Habitualmente se piensa que las pymes argentinas son muy sensibles a cualquier estímulo. Buenas condiciones de negocios hacen que una pyme crezca, aunque cuando esas vicisitudes se tornan negativas el impacto es mucho más profundo y dañino. Por ejemplo, barreras proteccionistas pueden favorecer a un productor textil de cara al mercado interno pero la apertura a competidores asiáticos probablemente hiera de muerte al mismo productor ¿Por qué entonces a las pymes lo bueno le impacta progresivamente y lo malo puede condenarla a su desaparición instantánea?

Pensemos que en 2017 nacieron en Argentina la misma cantidad de pymes que cerraron: alrededor de 70.000.- Evidentemente son empresas muy permeables al clima de negocios imperante y a las dinámicas de sus propias industrias. Aún más llamativo resulta saber que casi el 100% de las empresas argentinas son pymes. Para ser más específico, estadísticas del Ministerio de Producción señalan que sólo el 0,2% de todo el universo local son grandes empresas. Con estos datos la reflexión empeora; no es el mundo pyme quien se presenta sensible y permeable sino todo el mundo empresario argentino.

Establecida la complejidad del mundo pyme por la gravedad de sus interacciones, la intención aquí es detenernos sobre un aspecto que se convirtió en tema de agenda para ellas: la innovación tecnológica aplicada a los procesos de trabajo y a las estructuras laborales. Sin duda se revela como una ventaja competitiva para aquellos que hoy, desde cualquier latitud del mundo, compiten contra nuestras pymes locales: el acceso a la tecnología suele ser más viable para aquellos.

Bastante tienen nuestras pymes con el alto costo laboral y la constante exposición a pasivos judiciales, como para contemplar ahora competidores con altas productividades derivadas de tecnologías supletorias de mano de obra. Por más que no quieran, su presente ha sumado esta nueva preocupación.

La segunda reflexión es ¿por qué nuestras pymes no invierten fuertemente en nuevas tecnologías tales como máquinas autorregulables, software de inteligencia artificial o robótica? No es que no quieran, no pueden. Son conscientes de la competencia desigual, pero en relación a la innovación tecnológica la parálisis proviene del clima de negocios más que de las mismas industrias.

Cualquier empresario pyme proclive a invertir en tecnologías de avanzada se paralizaría al ver el nivel de capital que tendría que destinar para ver en funcionamiento lo prometido. Aún bajo la seguridad de mayores productividades, la inversión de capital se erige como una barrera infranqueable para dinamizar tecnológicamente los procesos de trabajo y las estructuras laborales argentinas. Hoy su prioridad financiera es mantener marginalidades que progresivamente se ven erosionadas por estructuras de costos y gastos que no hallan freno.

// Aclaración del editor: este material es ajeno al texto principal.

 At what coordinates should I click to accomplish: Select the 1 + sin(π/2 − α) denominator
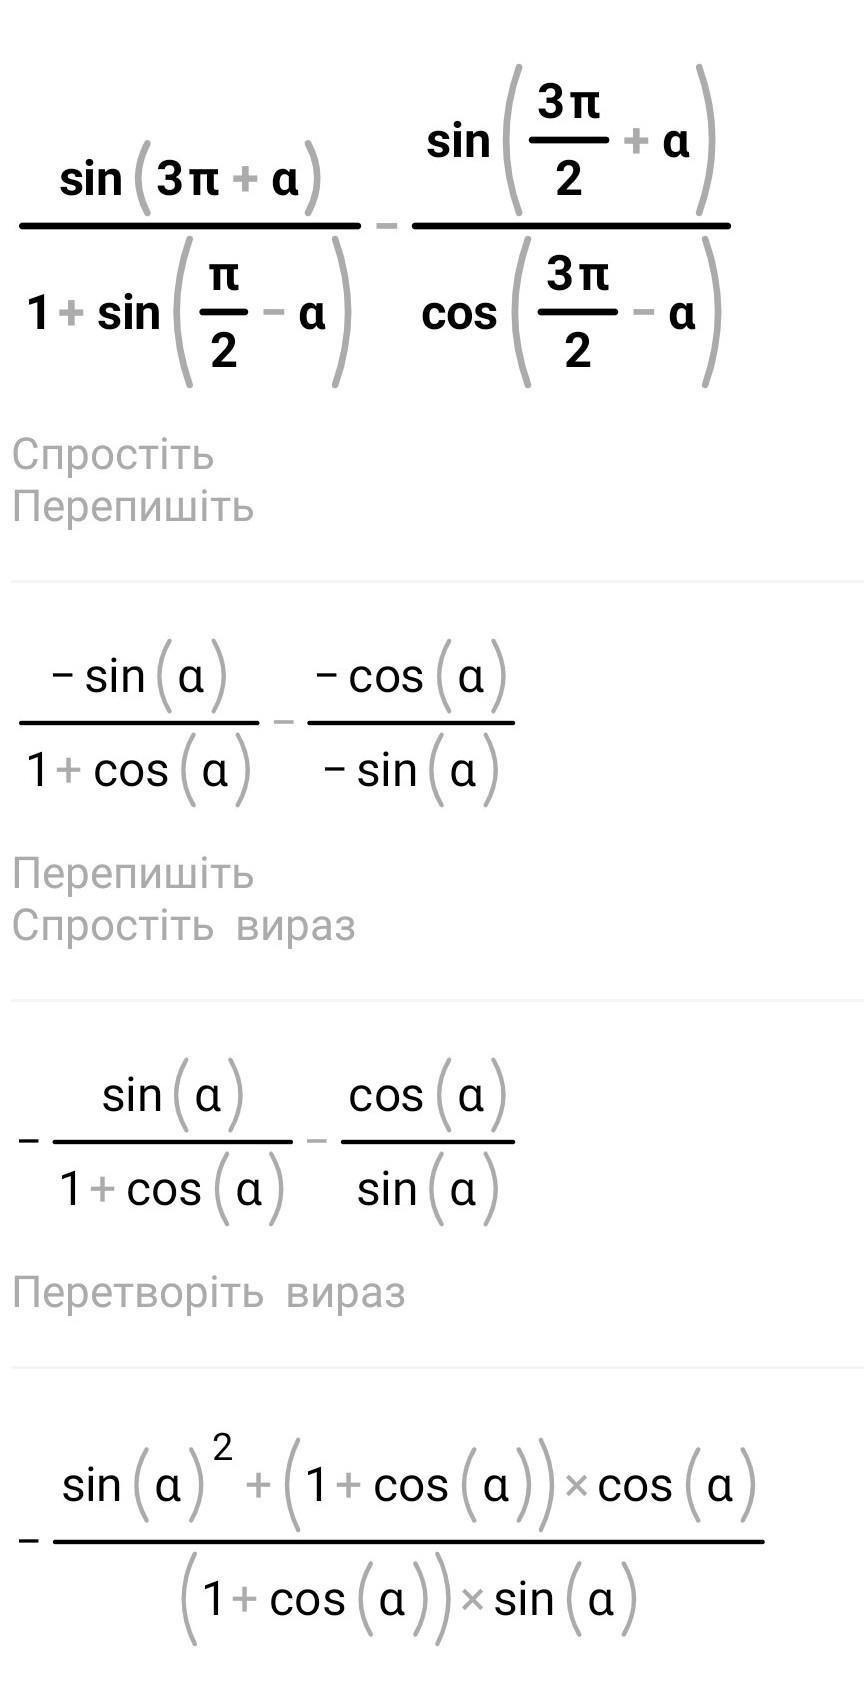[190, 313]
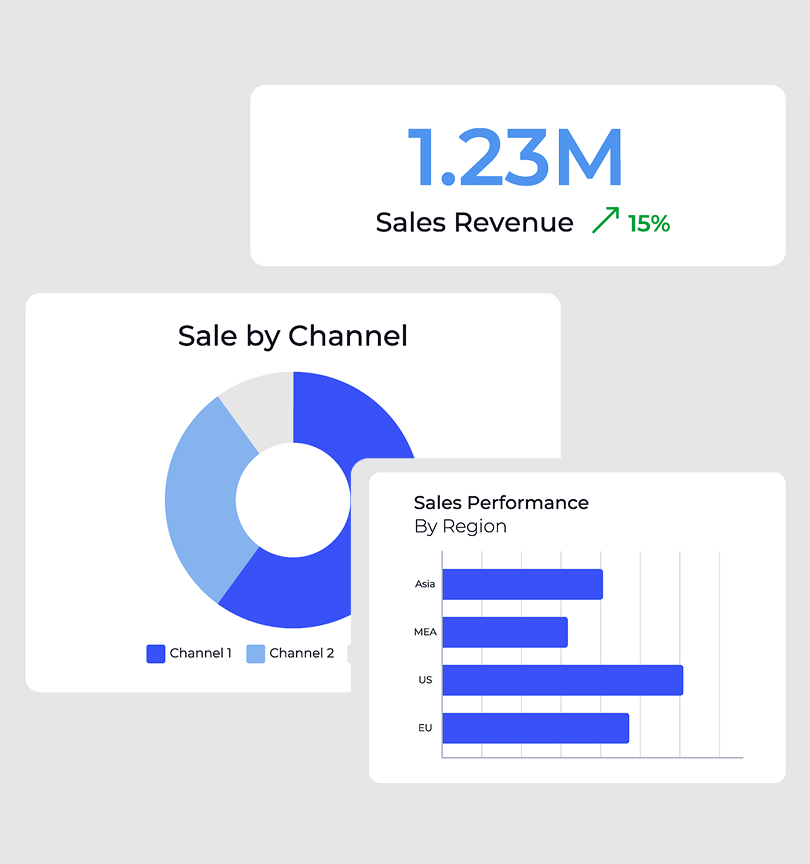Viewport: 810px width, 864px height.
Task: Select the Channel 1 legend color square
Action: pyautogui.click(x=155, y=653)
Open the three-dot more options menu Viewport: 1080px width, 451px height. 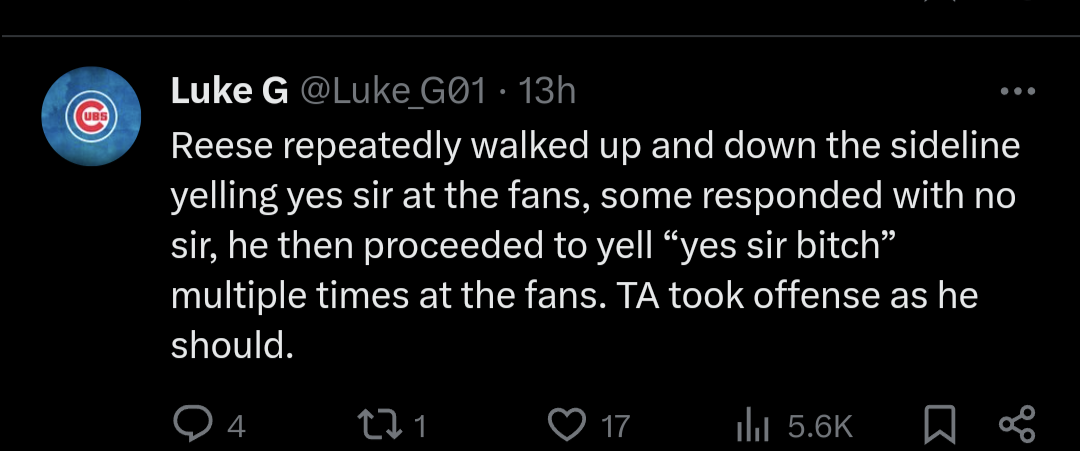[x=1018, y=92]
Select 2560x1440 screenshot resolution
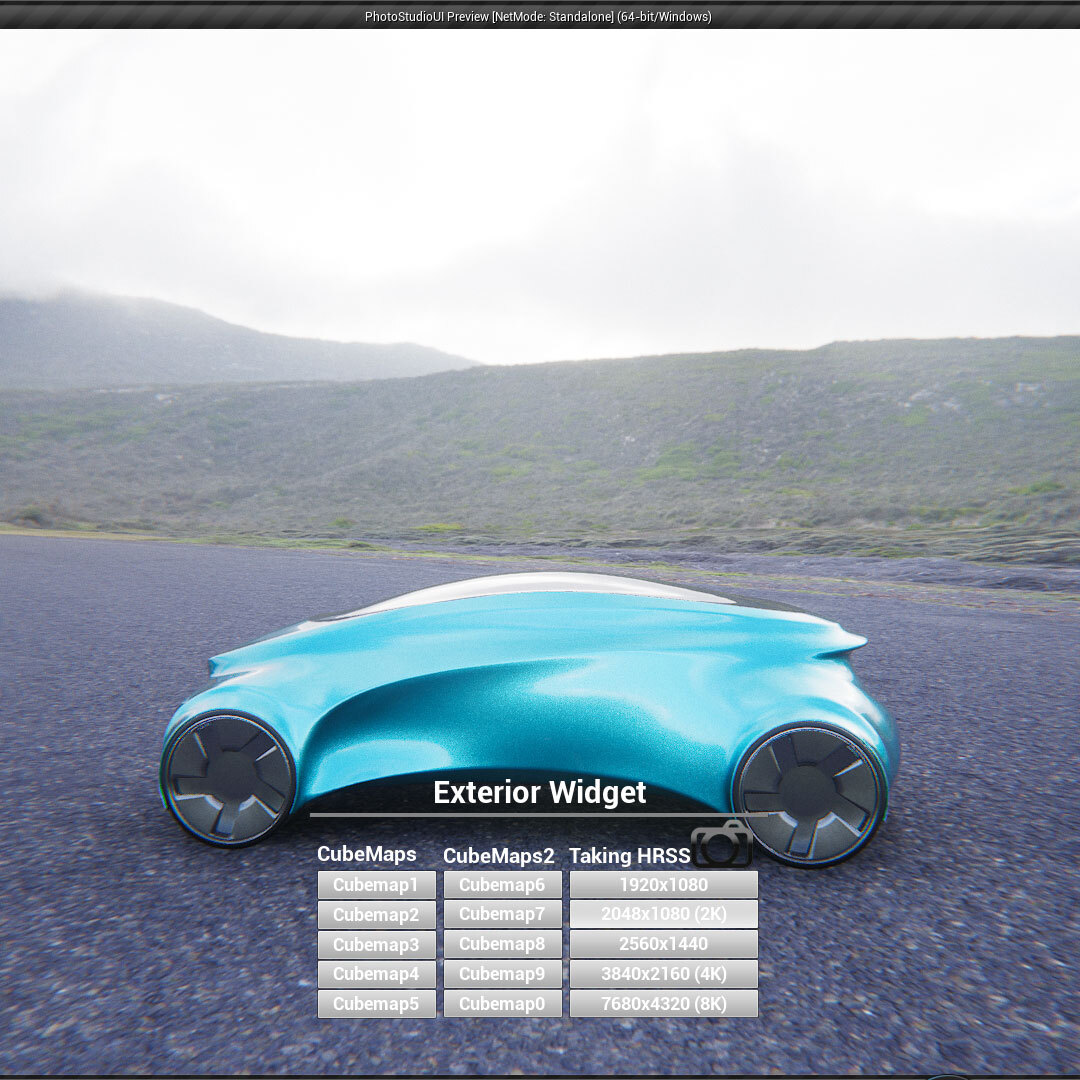1080x1080 pixels. (x=663, y=944)
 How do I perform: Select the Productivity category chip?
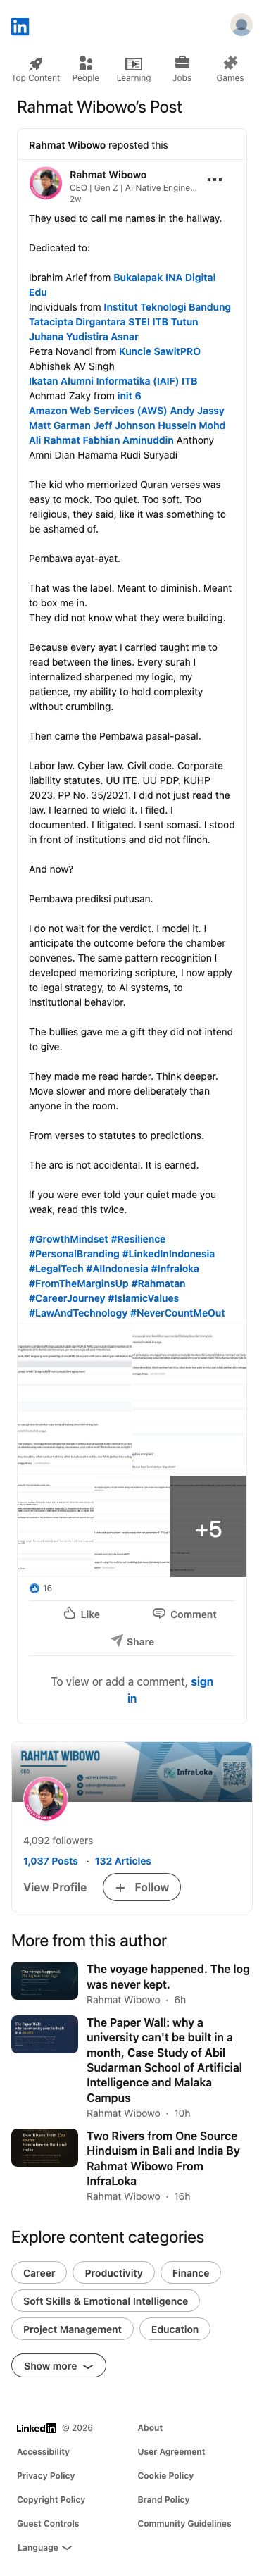[x=114, y=2272]
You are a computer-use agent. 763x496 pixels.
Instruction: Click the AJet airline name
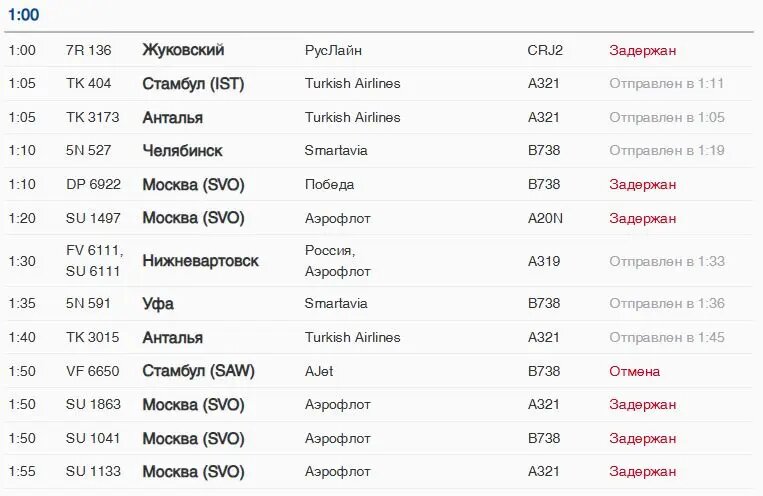pos(319,371)
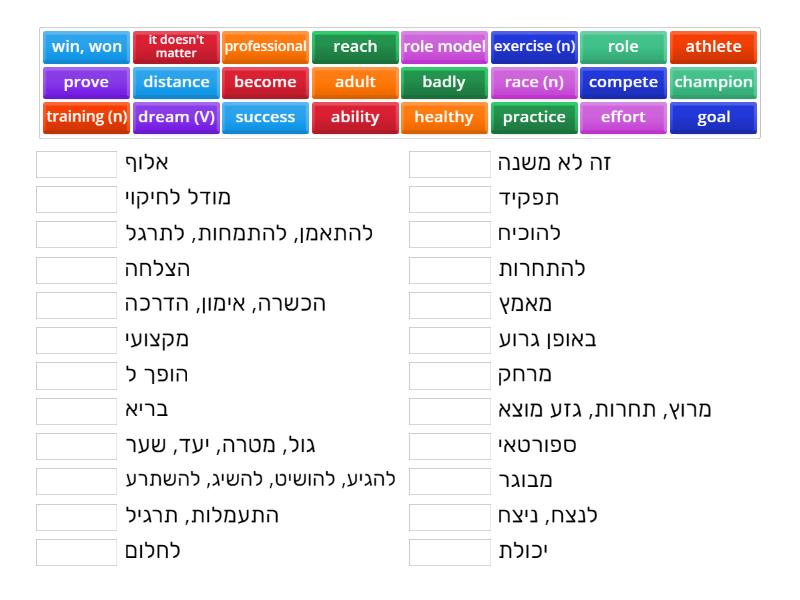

Por otro lado, también es cierto que el mundo pyme todavía desconoce y observa con desconfianza avances tecnológicos que plantean cambios paradigmáticos en los modelos de negocios tradicionales que llevaron al éxito a esas mismas empresas. Aferrarse a la conocida fórmula de éxito es más que entendible, aunque igual de cierta es la necesidad de entender que la incertidumbre y la competencia global de alguna manera deben intervenir en esa fórmula de antaño.

Entendemos la reflexión final también tiene dos aristas. Por un lado, el gobierno de tuno debe intervenir para dinamizar la innovación tecnológica en las pymes argentinas. Solas no pueden, por más que quieran. Y mientras más tarden en subirse al tren del avance tecnológico, más difícil será aggiornar las estructuras laborales luego. En segundo lugar, los mercados de recursos humanos y de tecnologías aplicadas al trabajo, deben intensificar la propagación de los beneficios de la innovación aunque en términos literales de mejoras en los negocios dentro de las posibilidades de cada pyme. En otras palabras, el 98% de nuestras empresas también se caracterizan por ser un mundo en si misma cada una de ellas, por lo tanto no hay innovaciones mágicas sino soluciones a medida de la historia de cada pyme.

Por último y sin dudas lo más importante: el recurso humano. Así como cada pyme sufre cada nueva unidad de costo laboral asumida, todas las personas que allí trabajan son igual de sensibles a la pérdida de trabajo. Levantemos las barreras al avance tecnológico en pymes, sin olvidar que las personas deben quedar dentro de la empresa.